Thursday, April 24, 2008

Performance of loop functions in R

I've recently paid special attention to loop functions in R because of my intern jobs at PICB, which usually take a couple of days to run on the server. A colleague told me that the apply() and similar functions may work well to accelerate the program performance. I doubted this at the very beginning. However, I implemented lots of my program using replicate() and the code seem much nicer.

Then I came into this post, saying that apply is even slower than for loops. And this forces me to do some simulation on my own. Some simulations study between sapply and for loop shows that the former one has better performance than the latter one. Maybe we need to choose the right *apply function to get the best performance.

This also brought me an alternative solution to the loops on vectors which I usually meet in practical programming. Some times I use Vectorize() on the atomic functions to process the whole vector. This also yields tidy codes.
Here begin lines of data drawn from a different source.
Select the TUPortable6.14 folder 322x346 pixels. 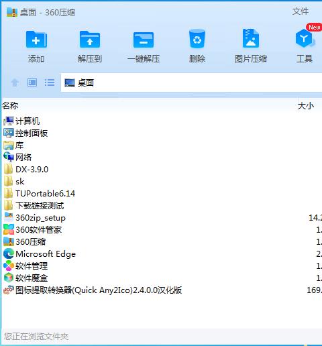[x=40, y=194]
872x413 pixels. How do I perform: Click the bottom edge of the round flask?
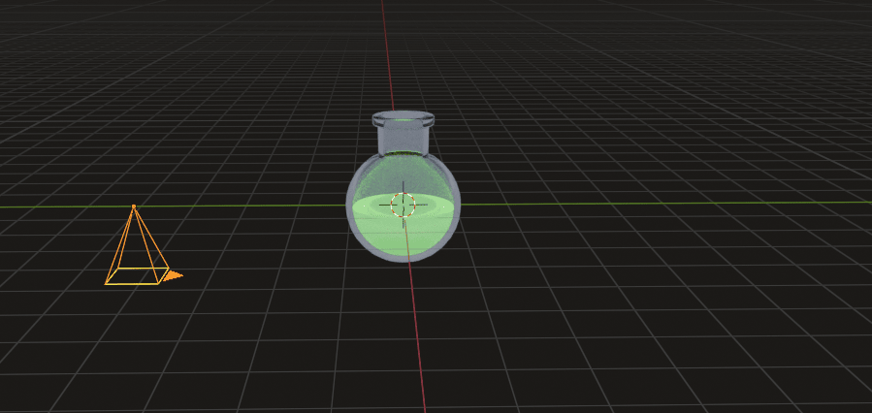(x=402, y=260)
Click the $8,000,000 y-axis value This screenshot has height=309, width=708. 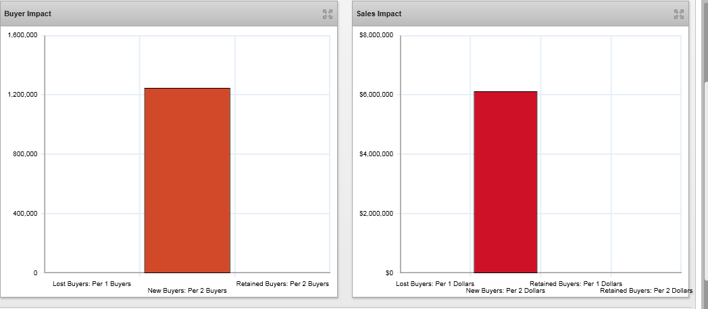[376, 34]
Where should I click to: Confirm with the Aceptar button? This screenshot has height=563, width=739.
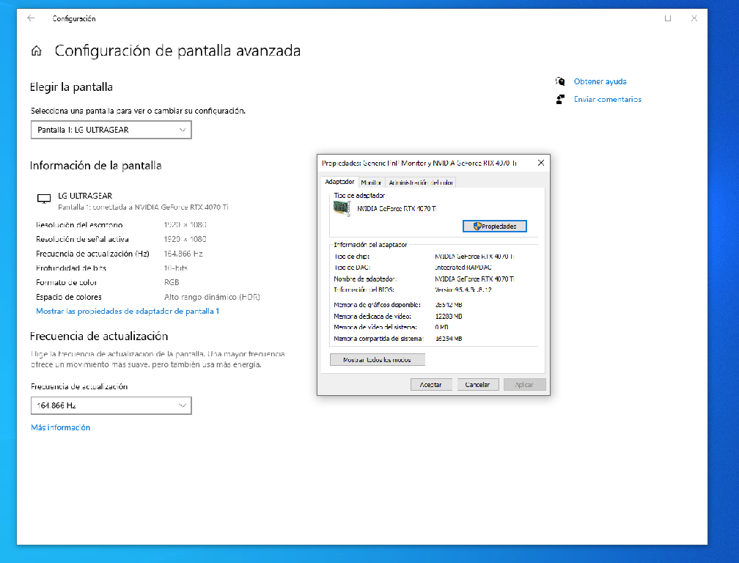430,384
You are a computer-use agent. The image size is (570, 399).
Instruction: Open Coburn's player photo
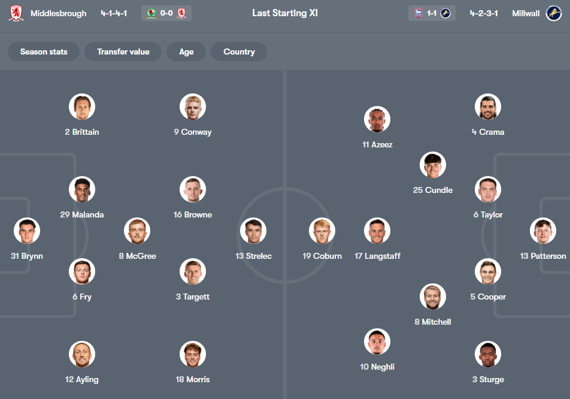[322, 231]
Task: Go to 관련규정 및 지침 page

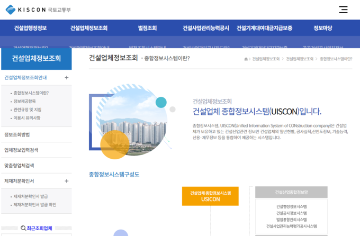Action: [28, 110]
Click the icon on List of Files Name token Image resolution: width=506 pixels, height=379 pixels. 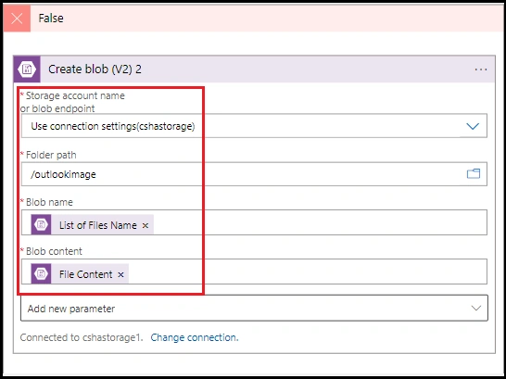(x=41, y=224)
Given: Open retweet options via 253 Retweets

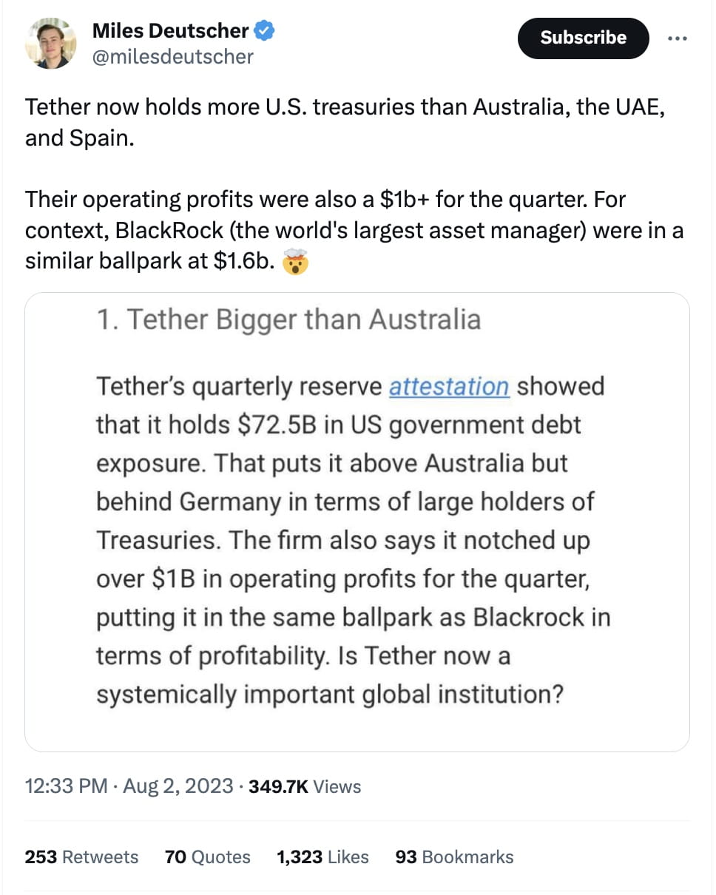Looking at the screenshot, I should point(81,857).
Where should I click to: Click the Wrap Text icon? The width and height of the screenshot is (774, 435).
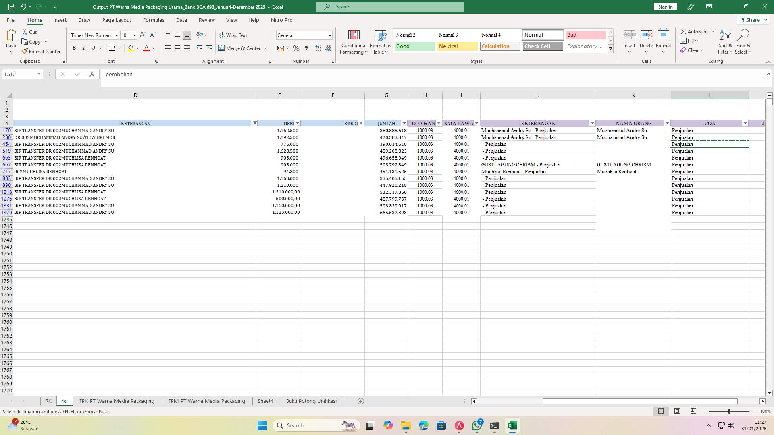pyautogui.click(x=234, y=35)
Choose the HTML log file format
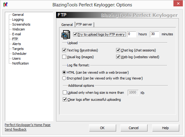This screenshot has width=185, height=137. (x=64, y=72)
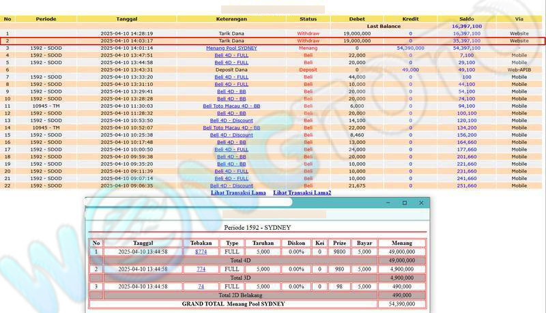Click the 774 tebakan link
546x313 pixels.
coord(201,269)
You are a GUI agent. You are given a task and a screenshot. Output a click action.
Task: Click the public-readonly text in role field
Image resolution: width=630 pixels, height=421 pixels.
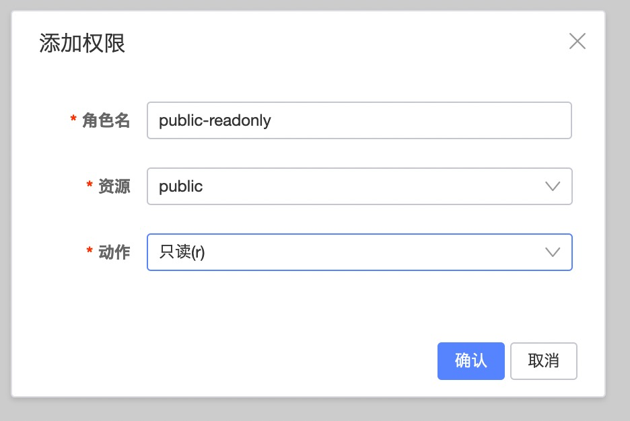215,120
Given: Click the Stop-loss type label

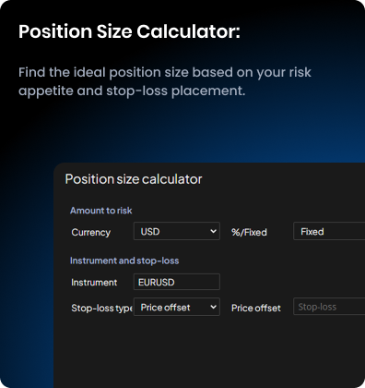Looking at the screenshot, I should pos(101,308).
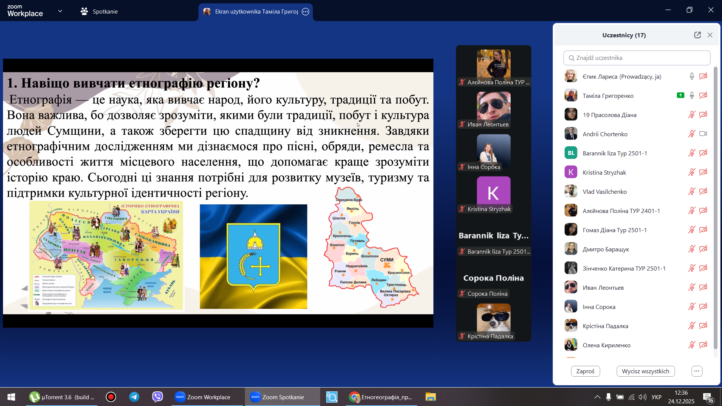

Finally, the simulation results shows that the performance is like:

sapply > Vectorize > for

I guess I should consult the R mailing list for better understanding of the performance evaluation and improvement.

1 comment:

Yu-Sung Su said...

Hi,

I don't know why but I feel your examples are not comparable.

I revise your code as:
http://yusung.googlepages.com/applytest2.R

Now loop is faster than sapply().

For me,
loop > apply > sapply~lapply~tapply